• _ЗАДАНИЕ A_
Ответьте по данному отрывку:
(i) В каком году трамваи часами стояли на путях из-за снежных заносов?
(ii) Как звали младшего сына Красовской?
(iii) Куда уехала тетя Оля Мушкац после смерти бабушки?

• _ДАННЫЙ ОТРЫВОК_
============================================================

В 1922 году часто бывало, что от сильных снежных заносов трамваи стояли на путях целыми часами. В одну из таких стоянок мама познакомилась с очень милой дамой, коротая время в приятной беседе.
Через несколько дней новая знакомая пришла с визитом. Небольшого роста, белая как лунь, с голубыми, смеющимися, молодыми глазами, она была некрасива, но наполнила наши комнаты весельем и радостью. Оказалось, это старая актриса МХАТа Елизавета Андреевна Красовская, большой друг Массалитиновой.
– Около меня остался только младший и самый любимый сын Никита, – сказала она нам. – Он очень талантлив – молодой режиссер МХАТа, и теперь моя мечта – его вам представить! Назначайте скорее день!
Никита Красовский оказался не кем иным, как «Зеленоглазой ушанкой».
– Ах, вот вы кто такой!
– Ах, вот вы кто такая! – воскликнули мы оба, увидев друг друга. Конечно, смеху и шуткам не было конца…
2
В конце зимы в своей квартире в Москве умерла бабушка. Жившая с ней тетя Оля Мушкац (Бодне-Бодневская) уехала в Ставрополь, а тетя Таля (Анатолия Подборская), оставшись одна, бросила прекрасную квартиру и переехала к нам.
У меня с самого детства установились с Анатолией самые плохие отношения. Я выросла у нее на глазах и никогда не могла понять, чем я, ребенок, могла внушить взрослой женщине такую непонятную и ни на чем не основанную ненависть…
В 1922 году ей было сорок два года, а она все еще оставалась старой девой. И если в царское время, будучи сестрой княгини и имея в банке большое приданое, она не могла выйти замуж, то теперь, после революции, не имея ничего, кроме своего жестокого и злобного характера, о замужестве ей и мечтать не стоило!.. А ведь это было заветной мечтой ее жизни!

============================================================

• _СТРОКИ ДЛЯ ЗАДАНИЯ_
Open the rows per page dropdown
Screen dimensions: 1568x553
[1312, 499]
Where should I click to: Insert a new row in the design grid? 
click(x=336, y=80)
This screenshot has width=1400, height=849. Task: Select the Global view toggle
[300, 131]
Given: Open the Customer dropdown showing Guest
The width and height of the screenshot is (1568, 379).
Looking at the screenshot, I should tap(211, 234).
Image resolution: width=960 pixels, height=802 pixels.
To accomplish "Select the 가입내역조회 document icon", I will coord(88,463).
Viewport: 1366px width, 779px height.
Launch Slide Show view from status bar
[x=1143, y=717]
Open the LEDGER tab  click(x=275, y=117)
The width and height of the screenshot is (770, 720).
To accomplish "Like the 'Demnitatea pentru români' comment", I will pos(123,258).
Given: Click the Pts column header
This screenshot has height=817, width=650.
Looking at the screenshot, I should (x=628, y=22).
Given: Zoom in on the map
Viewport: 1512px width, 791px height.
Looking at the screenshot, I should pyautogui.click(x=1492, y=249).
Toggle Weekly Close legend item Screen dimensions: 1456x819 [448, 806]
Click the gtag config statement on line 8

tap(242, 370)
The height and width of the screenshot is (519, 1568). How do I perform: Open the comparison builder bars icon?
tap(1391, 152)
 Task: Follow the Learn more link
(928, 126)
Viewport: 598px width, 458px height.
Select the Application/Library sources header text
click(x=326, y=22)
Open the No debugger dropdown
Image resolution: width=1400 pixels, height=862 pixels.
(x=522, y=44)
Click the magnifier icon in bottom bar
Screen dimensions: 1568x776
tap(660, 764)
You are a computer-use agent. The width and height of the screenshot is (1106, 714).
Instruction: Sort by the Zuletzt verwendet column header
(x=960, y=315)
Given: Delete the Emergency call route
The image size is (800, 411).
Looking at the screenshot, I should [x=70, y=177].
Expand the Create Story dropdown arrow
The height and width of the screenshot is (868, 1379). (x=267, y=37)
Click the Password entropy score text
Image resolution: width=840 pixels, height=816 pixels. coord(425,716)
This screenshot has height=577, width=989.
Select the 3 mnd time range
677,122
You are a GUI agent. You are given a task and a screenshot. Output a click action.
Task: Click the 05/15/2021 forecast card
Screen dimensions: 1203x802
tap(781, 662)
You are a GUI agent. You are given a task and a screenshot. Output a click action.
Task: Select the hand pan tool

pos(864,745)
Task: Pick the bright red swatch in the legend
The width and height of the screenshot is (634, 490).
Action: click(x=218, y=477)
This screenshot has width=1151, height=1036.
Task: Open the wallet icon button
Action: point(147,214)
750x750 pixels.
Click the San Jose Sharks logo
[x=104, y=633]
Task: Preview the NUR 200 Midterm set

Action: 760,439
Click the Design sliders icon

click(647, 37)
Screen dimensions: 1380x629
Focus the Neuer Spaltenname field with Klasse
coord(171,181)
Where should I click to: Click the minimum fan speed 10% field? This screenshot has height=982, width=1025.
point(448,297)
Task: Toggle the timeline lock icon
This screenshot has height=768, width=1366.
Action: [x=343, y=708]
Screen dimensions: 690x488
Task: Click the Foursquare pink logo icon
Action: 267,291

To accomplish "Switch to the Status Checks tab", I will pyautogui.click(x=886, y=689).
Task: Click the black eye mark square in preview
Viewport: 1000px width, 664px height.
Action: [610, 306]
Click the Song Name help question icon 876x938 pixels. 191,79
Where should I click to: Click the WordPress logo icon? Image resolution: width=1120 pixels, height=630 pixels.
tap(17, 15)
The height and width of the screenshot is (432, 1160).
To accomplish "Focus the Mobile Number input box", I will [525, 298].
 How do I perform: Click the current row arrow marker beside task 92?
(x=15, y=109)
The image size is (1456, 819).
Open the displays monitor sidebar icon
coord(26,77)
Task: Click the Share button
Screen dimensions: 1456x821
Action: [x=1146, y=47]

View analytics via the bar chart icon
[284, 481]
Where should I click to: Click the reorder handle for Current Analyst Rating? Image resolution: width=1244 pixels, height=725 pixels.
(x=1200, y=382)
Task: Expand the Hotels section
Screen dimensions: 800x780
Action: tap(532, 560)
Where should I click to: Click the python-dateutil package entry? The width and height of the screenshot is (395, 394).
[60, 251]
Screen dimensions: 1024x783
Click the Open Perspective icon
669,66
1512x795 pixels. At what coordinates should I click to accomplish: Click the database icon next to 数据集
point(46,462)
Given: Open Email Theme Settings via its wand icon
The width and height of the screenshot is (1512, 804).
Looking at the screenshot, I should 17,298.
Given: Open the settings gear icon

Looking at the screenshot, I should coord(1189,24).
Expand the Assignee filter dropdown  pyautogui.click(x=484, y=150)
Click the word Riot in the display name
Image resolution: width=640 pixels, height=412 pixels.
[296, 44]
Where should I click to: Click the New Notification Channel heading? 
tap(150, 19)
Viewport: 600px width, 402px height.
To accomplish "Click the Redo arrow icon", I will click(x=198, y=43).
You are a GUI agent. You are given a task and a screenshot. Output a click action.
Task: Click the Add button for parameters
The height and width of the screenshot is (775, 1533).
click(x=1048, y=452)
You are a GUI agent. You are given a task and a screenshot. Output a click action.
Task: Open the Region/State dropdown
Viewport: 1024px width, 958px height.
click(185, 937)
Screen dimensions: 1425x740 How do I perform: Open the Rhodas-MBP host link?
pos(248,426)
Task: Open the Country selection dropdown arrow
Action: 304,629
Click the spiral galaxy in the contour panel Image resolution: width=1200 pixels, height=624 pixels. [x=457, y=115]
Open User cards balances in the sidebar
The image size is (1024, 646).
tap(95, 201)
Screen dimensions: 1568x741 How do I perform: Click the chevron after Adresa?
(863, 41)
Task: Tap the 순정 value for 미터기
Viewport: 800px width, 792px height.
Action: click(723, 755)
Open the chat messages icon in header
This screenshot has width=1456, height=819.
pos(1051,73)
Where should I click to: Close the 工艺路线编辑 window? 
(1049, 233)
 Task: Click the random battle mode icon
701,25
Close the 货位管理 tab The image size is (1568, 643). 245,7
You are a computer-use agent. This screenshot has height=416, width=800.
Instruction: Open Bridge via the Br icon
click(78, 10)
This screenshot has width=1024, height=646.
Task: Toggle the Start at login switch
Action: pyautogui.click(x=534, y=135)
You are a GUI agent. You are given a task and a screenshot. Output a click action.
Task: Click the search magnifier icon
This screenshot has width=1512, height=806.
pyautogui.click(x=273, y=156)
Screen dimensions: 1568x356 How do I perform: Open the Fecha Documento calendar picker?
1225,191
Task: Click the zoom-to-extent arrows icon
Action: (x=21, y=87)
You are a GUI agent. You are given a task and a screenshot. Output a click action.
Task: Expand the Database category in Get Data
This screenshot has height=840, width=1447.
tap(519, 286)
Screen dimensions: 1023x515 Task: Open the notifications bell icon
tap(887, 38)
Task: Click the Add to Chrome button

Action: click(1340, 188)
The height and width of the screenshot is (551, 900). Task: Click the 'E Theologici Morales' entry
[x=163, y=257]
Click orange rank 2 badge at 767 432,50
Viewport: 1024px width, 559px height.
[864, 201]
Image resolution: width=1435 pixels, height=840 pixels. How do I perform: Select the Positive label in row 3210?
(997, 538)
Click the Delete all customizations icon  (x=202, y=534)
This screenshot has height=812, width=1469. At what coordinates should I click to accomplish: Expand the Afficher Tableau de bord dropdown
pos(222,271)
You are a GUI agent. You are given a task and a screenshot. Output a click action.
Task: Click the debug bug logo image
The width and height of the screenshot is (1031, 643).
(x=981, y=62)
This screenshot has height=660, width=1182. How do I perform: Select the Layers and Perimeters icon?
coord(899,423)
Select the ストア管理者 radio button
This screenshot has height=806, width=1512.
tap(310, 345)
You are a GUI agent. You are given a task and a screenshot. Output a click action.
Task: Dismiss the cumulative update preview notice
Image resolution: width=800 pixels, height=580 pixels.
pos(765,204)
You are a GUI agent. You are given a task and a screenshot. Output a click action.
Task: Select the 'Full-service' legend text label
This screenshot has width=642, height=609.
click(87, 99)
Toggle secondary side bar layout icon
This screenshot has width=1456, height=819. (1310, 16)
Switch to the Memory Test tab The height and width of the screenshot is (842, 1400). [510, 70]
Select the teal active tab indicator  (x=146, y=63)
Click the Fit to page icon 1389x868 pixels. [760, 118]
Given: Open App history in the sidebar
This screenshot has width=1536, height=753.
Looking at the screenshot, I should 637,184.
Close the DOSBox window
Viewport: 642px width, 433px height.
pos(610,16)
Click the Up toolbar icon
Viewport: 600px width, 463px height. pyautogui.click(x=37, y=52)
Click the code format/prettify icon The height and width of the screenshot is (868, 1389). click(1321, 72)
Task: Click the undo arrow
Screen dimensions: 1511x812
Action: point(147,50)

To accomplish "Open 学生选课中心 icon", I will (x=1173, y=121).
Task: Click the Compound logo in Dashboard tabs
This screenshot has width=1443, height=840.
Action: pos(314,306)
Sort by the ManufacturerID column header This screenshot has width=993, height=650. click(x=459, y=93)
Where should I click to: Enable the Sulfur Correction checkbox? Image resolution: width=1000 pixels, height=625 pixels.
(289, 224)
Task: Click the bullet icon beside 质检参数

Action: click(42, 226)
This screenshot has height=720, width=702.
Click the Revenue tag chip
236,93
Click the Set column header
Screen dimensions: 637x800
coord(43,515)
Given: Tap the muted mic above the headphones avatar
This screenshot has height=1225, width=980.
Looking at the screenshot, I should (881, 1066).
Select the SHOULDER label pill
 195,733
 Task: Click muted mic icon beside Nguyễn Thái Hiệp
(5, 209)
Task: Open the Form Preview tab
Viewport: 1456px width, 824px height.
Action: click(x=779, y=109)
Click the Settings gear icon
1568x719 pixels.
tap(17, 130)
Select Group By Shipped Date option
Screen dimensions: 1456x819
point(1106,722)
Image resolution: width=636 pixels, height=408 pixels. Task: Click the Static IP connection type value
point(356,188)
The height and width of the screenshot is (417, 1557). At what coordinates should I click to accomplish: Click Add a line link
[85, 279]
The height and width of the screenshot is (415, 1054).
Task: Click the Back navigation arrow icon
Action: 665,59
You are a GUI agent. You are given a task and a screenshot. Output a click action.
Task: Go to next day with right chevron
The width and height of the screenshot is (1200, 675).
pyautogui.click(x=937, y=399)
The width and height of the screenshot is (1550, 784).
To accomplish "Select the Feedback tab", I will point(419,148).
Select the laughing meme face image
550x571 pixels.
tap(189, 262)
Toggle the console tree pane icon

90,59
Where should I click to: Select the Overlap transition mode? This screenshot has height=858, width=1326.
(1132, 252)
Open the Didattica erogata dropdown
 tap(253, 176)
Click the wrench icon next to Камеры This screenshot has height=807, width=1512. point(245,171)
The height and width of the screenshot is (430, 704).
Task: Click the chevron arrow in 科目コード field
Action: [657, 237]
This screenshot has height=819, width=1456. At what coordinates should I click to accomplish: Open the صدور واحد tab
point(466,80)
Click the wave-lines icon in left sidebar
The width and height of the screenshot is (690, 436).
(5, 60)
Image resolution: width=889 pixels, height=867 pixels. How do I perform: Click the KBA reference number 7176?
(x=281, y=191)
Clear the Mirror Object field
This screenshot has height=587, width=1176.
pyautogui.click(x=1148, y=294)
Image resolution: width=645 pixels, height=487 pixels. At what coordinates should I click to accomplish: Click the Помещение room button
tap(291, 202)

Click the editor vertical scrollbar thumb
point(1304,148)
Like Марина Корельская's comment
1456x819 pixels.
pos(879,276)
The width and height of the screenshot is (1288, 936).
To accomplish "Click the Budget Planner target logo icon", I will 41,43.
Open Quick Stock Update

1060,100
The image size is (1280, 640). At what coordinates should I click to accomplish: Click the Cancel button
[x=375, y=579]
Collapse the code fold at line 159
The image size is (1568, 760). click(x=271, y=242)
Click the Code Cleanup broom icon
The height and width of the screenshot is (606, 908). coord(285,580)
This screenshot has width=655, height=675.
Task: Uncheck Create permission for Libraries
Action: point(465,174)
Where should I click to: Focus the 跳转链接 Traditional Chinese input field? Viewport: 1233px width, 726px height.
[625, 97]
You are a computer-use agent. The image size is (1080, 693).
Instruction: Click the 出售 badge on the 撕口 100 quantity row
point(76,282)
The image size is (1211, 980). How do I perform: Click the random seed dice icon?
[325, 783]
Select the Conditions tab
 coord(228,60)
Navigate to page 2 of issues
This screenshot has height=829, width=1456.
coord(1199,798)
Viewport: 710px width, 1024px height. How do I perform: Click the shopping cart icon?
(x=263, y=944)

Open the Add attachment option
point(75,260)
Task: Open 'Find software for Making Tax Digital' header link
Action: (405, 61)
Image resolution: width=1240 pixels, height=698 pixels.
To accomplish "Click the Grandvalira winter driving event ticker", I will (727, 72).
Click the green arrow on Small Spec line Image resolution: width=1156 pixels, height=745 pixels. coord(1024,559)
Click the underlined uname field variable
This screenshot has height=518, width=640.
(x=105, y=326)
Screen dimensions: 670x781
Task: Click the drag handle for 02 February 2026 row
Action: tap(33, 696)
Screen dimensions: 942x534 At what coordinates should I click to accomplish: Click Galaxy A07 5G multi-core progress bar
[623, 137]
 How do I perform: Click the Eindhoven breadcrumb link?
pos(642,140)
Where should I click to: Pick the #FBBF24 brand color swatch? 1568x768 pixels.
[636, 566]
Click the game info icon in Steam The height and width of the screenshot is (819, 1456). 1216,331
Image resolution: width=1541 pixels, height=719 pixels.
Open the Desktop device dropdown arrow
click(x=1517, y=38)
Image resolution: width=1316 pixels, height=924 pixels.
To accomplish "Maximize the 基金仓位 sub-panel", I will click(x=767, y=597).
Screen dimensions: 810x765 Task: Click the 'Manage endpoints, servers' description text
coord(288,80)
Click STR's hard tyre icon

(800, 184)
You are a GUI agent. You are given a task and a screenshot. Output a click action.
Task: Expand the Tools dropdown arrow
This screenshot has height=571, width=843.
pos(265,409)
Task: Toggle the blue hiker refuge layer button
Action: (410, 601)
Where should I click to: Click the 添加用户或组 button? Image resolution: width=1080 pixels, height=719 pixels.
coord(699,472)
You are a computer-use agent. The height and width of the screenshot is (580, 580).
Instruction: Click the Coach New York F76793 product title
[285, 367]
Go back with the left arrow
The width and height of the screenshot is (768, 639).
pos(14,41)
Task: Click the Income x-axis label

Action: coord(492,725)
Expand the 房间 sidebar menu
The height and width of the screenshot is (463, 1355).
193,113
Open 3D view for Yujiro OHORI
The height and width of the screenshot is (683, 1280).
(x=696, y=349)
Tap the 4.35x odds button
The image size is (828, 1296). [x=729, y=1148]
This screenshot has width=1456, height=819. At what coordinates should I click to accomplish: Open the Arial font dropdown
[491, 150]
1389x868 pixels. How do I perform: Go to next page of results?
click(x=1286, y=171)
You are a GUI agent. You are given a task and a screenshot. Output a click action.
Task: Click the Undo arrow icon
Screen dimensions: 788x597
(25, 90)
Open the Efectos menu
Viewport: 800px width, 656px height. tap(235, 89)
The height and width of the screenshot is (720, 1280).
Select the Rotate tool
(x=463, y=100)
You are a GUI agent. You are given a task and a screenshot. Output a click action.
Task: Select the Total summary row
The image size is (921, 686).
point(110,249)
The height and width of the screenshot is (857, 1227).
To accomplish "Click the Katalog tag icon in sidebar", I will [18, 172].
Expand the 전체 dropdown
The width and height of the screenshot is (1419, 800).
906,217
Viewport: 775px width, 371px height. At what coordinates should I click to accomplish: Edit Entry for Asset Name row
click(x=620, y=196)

============================================================

• _ЗАДАНИЕ B_
Перепишите без изменений строки, начиная со строки, где есть «Click STR's hard tyre icon», и до последней из строк, приведенных после отрывка. Обе границы включите.

• _РЕЗУЛЬТАТ A_
(i) В 1922 году.
(ii) Никита.
(iii) В Ставрополь.

• _РЕЗУЛЬТАТ B_
Click STR's hard tyre icon

(800, 184)
You are a GUI agent. You are given a task and a screenshot. Output a click action.
Task: Expand the Tools dropdown arrow
This screenshot has height=571, width=843.
pos(265,409)
Task: Toggle the blue hiker refuge layer button
Action: (410, 601)
Where should I click to: Click the 添加用户或组 button? Image resolution: width=1080 pixels, height=719 pixels.
coord(699,472)
You are a computer-use agent. The height and width of the screenshot is (580, 580).
Instruction: Click the Coach New York F76793 product title
[285, 367]
Go back with the left arrow
The width and height of the screenshot is (768, 639).
pos(14,41)
Task: Click the Income x-axis label

Action: coord(492,725)
Expand the 房间 sidebar menu
The height and width of the screenshot is (463, 1355).
193,113
Open 3D view for Yujiro OHORI
The height and width of the screenshot is (683, 1280).
(x=696, y=349)
Tap the 4.35x odds button
The image size is (828, 1296). [x=729, y=1148]
This screenshot has width=1456, height=819. At what coordinates should I click to accomplish: Open the Arial font dropdown
[491, 150]
1389x868 pixels. How do I perform: Go to next page of results?
click(x=1286, y=171)
You are a GUI agent. You are given a task and a screenshot. Output a click action.
Task: Click the Undo arrow icon
Screen dimensions: 788x597
(25, 90)
Open the Efectos menu
Viewport: 800px width, 656px height. tap(235, 89)
The height and width of the screenshot is (720, 1280).
Select the Rotate tool
(x=463, y=100)
You are a GUI agent. You are given a task and a screenshot. Output a click action.
Task: Select the Total summary row
The image size is (921, 686).
point(110,249)
The height and width of the screenshot is (857, 1227).
To accomplish "Click the Katalog tag icon in sidebar", I will [18, 172].
Expand the 전체 dropdown
The width and height of the screenshot is (1419, 800).
906,217
Viewport: 775px width, 371px height. At what coordinates should I click to accomplish: Edit Entry for Asset Name row
click(x=620, y=196)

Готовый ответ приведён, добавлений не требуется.